Good HDL Foods

Good HDL Foods thumbnail
Niacin-rich foods increase HDL cholesterol.

High-density lipoproteins (HDL) are produced by the liver to carry cholesterol from tissues and organs back to the liver. One way to improve HDL numbers and keep cholesterol levels in check is by choosing foods that are low in saturated and trans fats. Adding these foods to your diet can help increase levels of HDL cholesterol and fend off heart disease.

  1. Oatmeal

    • Oatmeal contains soluble fiber, which reduces your low-density lipoproteins (LDL) by absorbing the cholesterol in your intestines.
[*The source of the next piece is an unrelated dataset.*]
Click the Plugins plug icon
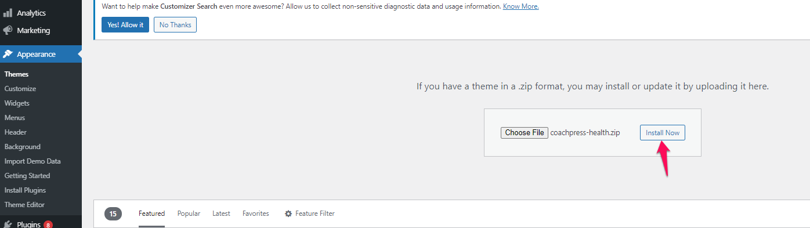 point(8,225)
Eating 1½ cups of cooked oatmeal with fruit provides the recommended 10 g or more of fiber per day that decreases your LDL or "bad" cholesterol.

    Walnuts

    • Rich in polyunsaturated fatty acids, walnuts can significantly reduce blood cholesterol by keeping blood vessels healthy and elastic. Almonds, hazelnuts, peanuts, pecans, certain pine nuts and pistachio nuts appear to have a similar effect. According to the Food and Drug Administration, eating about a handful (1.5 oz.) a day of these nuts may reduce your risk of heart disease.

    Fish

    • Fish is low in saturated fat, and it contains a high-level of omega-3 fatty acids. Omega-3 fatty acids lower cholesterol levels, reduce blood pressure and lower the risk of blood clots. Mackerel, lake trout, herring, sardines, albacore tuna and salmon contain the highest levels of omega-3 fatty acids. Doctors recommend eating at least two servings of fish a week.

    Olive Oil

    • Olive oil contains antioxidants that lower LDL cholesterol and can be used instead of butter, lard or shortening. The Food and Drug Administration recommends using about 2 tbsp. of olive oil per day. Avoid "light" olive oils as they are more processed.